WORK REQUEST:
Of the records that follow, copy only the lines from the line containing "Today (1018, 1491)" to the line containing "Donate (846, 162)", both included, exactly as written.

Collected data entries
##############################

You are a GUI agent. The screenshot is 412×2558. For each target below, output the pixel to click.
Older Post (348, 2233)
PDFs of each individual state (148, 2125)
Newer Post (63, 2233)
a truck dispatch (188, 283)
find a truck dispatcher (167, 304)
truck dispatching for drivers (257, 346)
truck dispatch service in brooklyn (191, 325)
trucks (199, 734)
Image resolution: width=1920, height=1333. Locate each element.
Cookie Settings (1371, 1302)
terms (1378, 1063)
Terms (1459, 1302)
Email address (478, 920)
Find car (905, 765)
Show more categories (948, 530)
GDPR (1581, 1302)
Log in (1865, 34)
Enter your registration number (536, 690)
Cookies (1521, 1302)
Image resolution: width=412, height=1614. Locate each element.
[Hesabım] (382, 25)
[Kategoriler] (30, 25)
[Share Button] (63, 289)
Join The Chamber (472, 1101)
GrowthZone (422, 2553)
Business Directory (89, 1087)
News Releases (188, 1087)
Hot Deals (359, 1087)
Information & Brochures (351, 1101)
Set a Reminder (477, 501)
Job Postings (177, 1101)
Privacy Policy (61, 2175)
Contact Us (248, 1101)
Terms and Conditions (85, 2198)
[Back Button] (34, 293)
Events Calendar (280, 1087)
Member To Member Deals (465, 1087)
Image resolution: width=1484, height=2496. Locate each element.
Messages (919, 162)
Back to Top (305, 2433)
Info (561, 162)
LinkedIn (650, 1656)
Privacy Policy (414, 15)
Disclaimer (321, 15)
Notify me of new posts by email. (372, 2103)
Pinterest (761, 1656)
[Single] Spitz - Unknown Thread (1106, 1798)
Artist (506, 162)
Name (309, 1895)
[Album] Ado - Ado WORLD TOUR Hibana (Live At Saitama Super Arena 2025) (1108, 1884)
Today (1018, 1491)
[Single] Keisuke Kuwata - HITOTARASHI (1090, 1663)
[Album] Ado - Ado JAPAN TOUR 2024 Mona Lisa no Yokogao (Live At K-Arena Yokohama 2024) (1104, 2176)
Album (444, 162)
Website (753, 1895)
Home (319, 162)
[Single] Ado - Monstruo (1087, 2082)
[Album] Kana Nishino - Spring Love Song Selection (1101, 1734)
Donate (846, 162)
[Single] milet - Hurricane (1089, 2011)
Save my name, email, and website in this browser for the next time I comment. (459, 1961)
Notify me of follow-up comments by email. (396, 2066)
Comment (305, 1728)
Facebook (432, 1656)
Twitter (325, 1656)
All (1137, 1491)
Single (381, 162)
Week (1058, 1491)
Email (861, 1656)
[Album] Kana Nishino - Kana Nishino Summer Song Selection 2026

##############################

TASK RESPONSE:
Today (1018, 1491)
[Single] Keisuke Kuwata - HITOTARASHI (1090, 1663)
[Album] Ado - Ado JAPAN TOUR 2024 Mona Lisa no Yokogao (Live At K-Arena Yokohama 2024) (1104, 2176)
Album (444, 162)
Website (753, 1895)
Home (319, 162)
[Single] Ado - Monstruo (1087, 2082)
[Album] Kana Nishino - Spring Love Song Selection (1101, 1734)
Donate (846, 162)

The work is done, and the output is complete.